Apparently the Wells Report was worth every dollar to the NFL.
The league decided Ted Wells’ “more probable than not” conclusion in his investigation into a rule once deemed worthy of “including but not limited to a fine of $25,000” warranted one of the biggest punishments in NFL history.
New England Patriots quarterback Tom Brady was suspended four games without pay, and the team lost a first-round pick in the 2016 NFL Draft and a fourth-rounder in the 2017 NFL Draft and was fined $1 million. Brady can appeal his suspension, but the Patriots are out the picks and the bucks.
The league really messed up by waiting to dole out its punishment. When the report was released last week, no one had the time to poke holes in the ludicrous findings. Not needle-sized holes but big, over-inflated holes. Many assumed, based on the report’s introduction and conclusion, the Patriots were guilty and there was plenty of evidence to back that up.
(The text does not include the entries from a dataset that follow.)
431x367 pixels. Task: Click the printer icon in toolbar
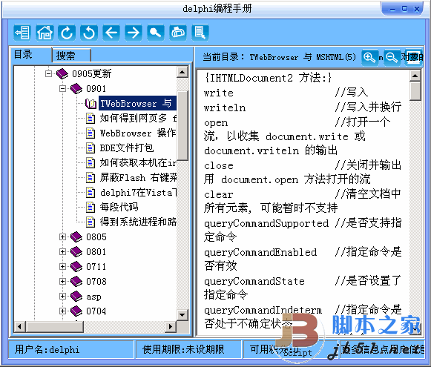tap(178, 33)
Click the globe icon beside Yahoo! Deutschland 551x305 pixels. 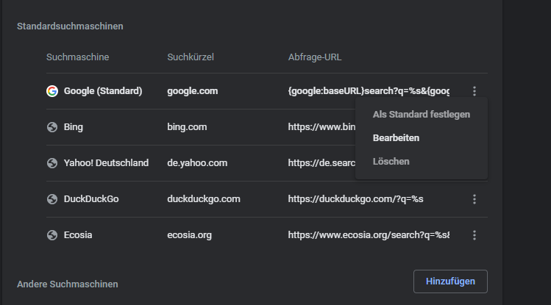(52, 163)
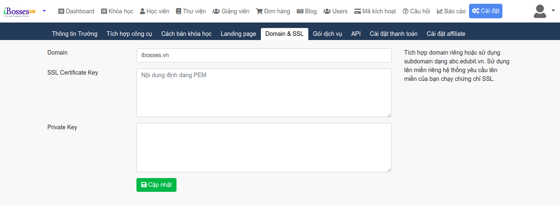Switch to the API tab

[x=356, y=34]
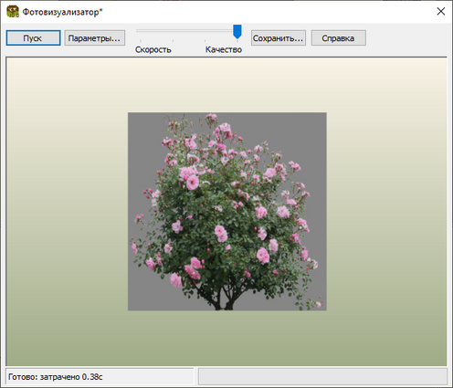
Task: Click the empty progress bar in status bar
Action: 322,377
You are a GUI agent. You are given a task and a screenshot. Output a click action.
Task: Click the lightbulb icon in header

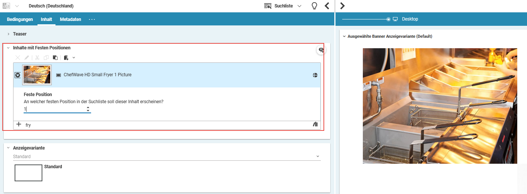pyautogui.click(x=314, y=6)
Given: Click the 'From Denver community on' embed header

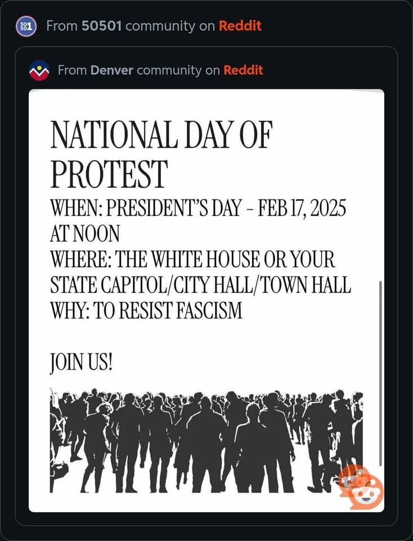Looking at the screenshot, I should [139, 70].
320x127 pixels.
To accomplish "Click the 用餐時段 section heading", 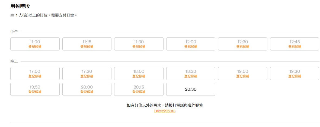I will click(x=20, y=6).
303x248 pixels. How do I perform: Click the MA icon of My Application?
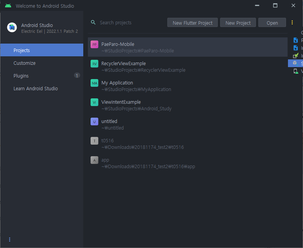[x=94, y=83]
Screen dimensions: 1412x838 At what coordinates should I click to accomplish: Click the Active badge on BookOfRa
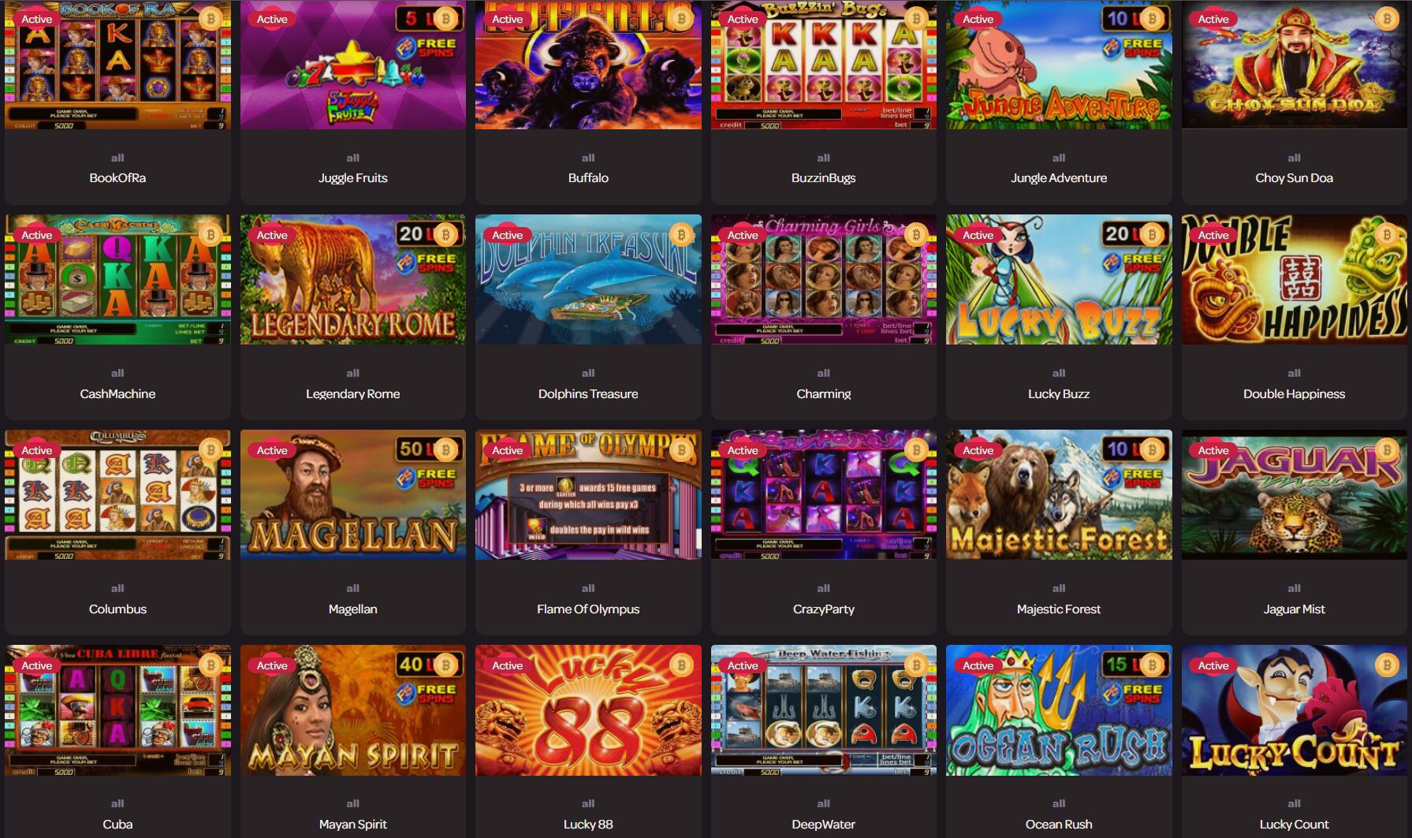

Now that the 243-page report has been digested by folks with half a brain, it becomes obvious this punishment does not befit the crime or the evidence. This is like being sentenced to four weeks in prison for jaywalking. This is like a pitcher being suspended 40 games for scuffing a baseball.
The data didn’t even fully support the report’s conclusion. The strongest evidence was in the form of low-level Patriots employees’ juvenile text messages that never directly referenced Brady with any nefarious plans to stick needles in footballs. Brady and the Patriots were deemed guilty before the report was even written up, and Wells assembled some shaky evidence to back that foregone conclusion.
The NFL never took ball deflation or inflation serious in the first place, which likely angers the Patriots even more and became obvious after reading the Wells Report. The NFL told referee Walt Anderson to look out for deflated footballs, and he still didn’t record pregame readings — and he lost the footballs before the game.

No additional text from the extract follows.